▶ TEXT SECTION
# # # # # # #

TRANSPORTATION AND DELIVERY OF RAW SUGAR
It has been explained that in Hawaii sugar is packed in one-hundred-and-twenty-five-pound sacks. Methods and customs vary in different countries. For instance, in Cuba it is put up in large gunny bags, each holding an average of three hundred and twenty-five pounds. The same custom prevails in Porto Rico. In Peru, and to a limited extent in Java, sacks containing two hundred and twenty-four pounds are used. A large part of the sugar in Java, however, is put up in bamboo baskets of native make, containing from five hundred to eight hundred pounds. They are about thirty inches in diameter, from thirty-six to forty-eight inches high, and are lined with coarse leaves to prevent the sugar from sifting out between the weavings of the bamboo. Philippine sugar is packed in leaf-lined mats of tough vegetable fiber, each holding about seventy pounds.
These various styles of containers necessitate different methods of handling to and from the ships and by the buyers, but Hawaii will again serve as an example of efficient, modern practice. Outside of what is consumed locally, all Hawaiian sugars are shipped to the mainland of the United States by steamers or sailing vessels to San Francisco, or by steamers to New York or Philadelphia, via the Panama canal.
As sailing vessels are rapidly disappearing from the seas so far as the sugar trade is concerned, reference will be made to steamer traffic only. The steamers are specially built for carrying sugar, having a cargo capacity of from five thousand to thirteen thousand tons, and the best loading and discharging facilities.

# # # # # # #

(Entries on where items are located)
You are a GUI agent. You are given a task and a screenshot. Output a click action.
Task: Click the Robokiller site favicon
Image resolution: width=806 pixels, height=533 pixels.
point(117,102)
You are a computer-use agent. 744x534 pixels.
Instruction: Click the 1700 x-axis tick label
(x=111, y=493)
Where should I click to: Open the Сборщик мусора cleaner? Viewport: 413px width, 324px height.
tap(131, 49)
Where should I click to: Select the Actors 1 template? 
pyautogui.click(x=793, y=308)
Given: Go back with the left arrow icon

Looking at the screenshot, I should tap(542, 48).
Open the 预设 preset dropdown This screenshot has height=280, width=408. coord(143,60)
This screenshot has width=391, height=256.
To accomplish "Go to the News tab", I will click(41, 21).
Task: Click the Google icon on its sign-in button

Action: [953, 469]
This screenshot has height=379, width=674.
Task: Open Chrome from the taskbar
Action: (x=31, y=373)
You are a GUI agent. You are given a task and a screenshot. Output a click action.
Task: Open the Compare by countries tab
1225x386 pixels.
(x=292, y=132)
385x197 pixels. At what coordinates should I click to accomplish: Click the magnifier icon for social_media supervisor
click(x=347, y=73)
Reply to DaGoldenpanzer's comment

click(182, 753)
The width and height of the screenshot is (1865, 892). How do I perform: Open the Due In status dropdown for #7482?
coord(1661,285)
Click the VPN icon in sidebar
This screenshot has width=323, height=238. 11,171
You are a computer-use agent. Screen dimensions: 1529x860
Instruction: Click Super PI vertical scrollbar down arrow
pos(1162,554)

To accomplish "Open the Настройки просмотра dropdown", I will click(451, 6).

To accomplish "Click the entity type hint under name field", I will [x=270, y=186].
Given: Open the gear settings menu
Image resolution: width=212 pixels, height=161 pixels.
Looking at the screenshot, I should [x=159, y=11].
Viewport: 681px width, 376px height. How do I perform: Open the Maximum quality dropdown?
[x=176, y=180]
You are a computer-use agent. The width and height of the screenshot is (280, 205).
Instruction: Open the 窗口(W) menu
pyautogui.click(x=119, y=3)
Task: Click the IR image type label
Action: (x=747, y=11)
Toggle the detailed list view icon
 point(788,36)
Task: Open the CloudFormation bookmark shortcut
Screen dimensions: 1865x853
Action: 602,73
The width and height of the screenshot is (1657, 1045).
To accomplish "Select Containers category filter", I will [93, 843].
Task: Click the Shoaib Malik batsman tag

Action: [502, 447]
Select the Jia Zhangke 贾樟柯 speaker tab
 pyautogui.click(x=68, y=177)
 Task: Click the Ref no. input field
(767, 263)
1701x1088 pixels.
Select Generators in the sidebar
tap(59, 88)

# # # # # # #

▶ WHAT TO WORK ON
**1)** Please extract the text on raw sugar transportation starting at "These various styles" and ending at "and discharging facilities.".
**2)** In the text on raw sugar transportation, how much sugar does each gunny bag used in Cuba hold on average?
The entries have no part in this work.

▶ RESPONSES PER TASK
**1)**
These various styles of containers necessitate different methods of handling to and from the ships and by the buyers, but Hawaii will again serve as an example of efficient, modern practice. Outside of what is consumed locally, all Hawaiian sugars are shipped to the mainland of the United States by steamers or sailing vessels to San Francisco, or by steamers to New York or Philadelphia, via the Panama canal.
As sailing vessels are rapidly disappearing from the seas so far as the sugar trade is concerned, reference will be made to steamer traffic only. The steamers are specially built for carrying sugar, having a cargo capacity of from five thousand to thirteen thousand tons, and the best loading and discharging facilities.

**2)** An average of three hundred and twenty-five pounds.